Association of mitochondrial DNA copy number in peripheral blood leukocytes with risk of esophageal adenocarcinoma

Enping Xu 1,2,, Wenjie Sun 1,, Jian Gu 1, Wong-Ho Chow 1, Jaffer A Ajani 3, Xifeng Wu 1,*
PMCID: PMC3810839  PMID: 23803692

Abstract

Alterations of mitochondrial DNA (mtDNA) have been associated with the risk of a number of human cancers; however, the relationship between mtDNA copy number in peripheral blood leukocytes and the risk of esophageal adenocarcinoma (EAC) has not been reported.
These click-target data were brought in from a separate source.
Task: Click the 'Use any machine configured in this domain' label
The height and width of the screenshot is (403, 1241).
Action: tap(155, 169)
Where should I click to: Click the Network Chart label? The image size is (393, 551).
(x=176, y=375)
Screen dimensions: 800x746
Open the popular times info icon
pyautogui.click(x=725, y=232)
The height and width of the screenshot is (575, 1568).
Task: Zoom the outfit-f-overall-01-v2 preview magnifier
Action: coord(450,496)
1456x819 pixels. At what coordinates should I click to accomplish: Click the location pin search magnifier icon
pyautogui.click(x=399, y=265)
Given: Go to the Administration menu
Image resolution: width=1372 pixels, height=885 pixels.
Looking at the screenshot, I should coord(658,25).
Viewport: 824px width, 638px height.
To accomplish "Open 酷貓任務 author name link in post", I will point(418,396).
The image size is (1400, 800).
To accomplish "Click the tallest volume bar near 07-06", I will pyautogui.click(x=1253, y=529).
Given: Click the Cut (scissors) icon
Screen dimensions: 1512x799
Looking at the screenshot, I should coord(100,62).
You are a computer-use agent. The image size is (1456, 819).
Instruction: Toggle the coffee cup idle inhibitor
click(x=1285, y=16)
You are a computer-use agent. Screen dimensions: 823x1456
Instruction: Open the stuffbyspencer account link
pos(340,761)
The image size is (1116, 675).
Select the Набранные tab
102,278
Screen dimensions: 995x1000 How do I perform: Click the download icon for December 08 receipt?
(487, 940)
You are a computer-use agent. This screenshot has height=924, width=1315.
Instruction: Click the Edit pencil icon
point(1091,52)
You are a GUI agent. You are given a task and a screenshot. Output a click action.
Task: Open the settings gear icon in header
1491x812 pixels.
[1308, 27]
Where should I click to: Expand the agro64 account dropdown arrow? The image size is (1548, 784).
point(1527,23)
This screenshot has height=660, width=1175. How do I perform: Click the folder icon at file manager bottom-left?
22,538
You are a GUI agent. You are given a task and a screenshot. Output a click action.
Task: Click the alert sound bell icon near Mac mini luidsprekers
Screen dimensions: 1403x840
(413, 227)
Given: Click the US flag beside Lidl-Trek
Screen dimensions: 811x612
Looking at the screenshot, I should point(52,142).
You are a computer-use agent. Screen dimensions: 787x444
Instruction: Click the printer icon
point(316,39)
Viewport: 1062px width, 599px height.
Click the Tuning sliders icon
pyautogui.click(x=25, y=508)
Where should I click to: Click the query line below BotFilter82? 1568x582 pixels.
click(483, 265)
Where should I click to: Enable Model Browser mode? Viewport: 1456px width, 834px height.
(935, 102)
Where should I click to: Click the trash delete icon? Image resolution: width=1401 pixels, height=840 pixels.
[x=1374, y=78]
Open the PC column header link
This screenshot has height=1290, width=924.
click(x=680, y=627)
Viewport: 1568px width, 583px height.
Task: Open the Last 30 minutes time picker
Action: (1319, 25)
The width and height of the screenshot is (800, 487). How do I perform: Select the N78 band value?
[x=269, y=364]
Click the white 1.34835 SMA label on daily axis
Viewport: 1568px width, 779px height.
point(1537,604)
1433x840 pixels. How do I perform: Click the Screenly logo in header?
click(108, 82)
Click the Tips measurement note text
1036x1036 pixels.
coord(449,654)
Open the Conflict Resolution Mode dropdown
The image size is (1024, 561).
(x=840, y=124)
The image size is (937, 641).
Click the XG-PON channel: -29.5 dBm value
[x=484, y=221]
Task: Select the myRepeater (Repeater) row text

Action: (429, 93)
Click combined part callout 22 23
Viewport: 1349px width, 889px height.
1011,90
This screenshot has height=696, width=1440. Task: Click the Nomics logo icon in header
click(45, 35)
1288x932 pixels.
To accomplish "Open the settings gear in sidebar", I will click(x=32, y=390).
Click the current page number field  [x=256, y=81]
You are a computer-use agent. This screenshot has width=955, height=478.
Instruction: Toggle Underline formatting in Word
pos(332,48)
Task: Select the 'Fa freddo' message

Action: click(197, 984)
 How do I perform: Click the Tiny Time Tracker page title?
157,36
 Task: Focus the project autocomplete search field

In this study, we determined relative mtDNA copy number in peripheral blood leukocytes of 218 EAC cases and 218 frequency-matched controls. We calculated odds ratios and 95% confidence intervals using unconditional logistic regression, adjusting for age, sex and smoking status. MtDNA copy number was significantly lower in cases than in controls (mean ± SD, 1.16 ± 0.30 versus 1.27 ± 0.43, P = 0.002). Dichotomized at the median value of mtDNA copy number in the controls, low mtDNA copy number was significantly associated with an increased risk of EAC (odds ratio: 1.55, 95% confidence interval: 1.05–2.29). A significant dose–response relationship was observed between mtDNA copy number and risk of EAC in quartile analysis. Our results suggest that low mtDNA copy number in peripheral blood leukocytes is associated with increased susceptibility to EAC.

Introduction

Esophageal cancer is among the leading causes of cancer death in the world. Although relatively rare in the USA, the incidence of esophageal cancer has been increasing during the past decade. In 2013, an estimated 17 990 new cases will be diagnosed and 15 210 patients will die from esophageal cancer (1). The two main types of esophageal cancer are esophageal squamous cell carcinoma, which typically occurs in the middle third of the esophagus, and esophageal adenocarcinoma (EAC), which predominately occurs in the lower third of the esophagus (2,3). The epidemiology of esophageal cancer varies significantly according to geographic location. In China and other countries in Asia, esophageal squamous cell carcinoma is the predominant cancer of the esophagus. In the USA and other Western countries, the incidence of EAC has increased at a rate exceeding any other cancers and has outpaced esophageal squamous cell carcinoma to become the predominant cancer of the esophagus (4–6). Gastroesophageal reflux is a major cause of EAC (4). Other established risk factors of EAC include obesity and smoking. However, not all those who have been exposed to these risk factors develop EAC, suggesting that host genetic susceptibility and possibly gene–environment interactions may contribute to individual EAC risk (3–5).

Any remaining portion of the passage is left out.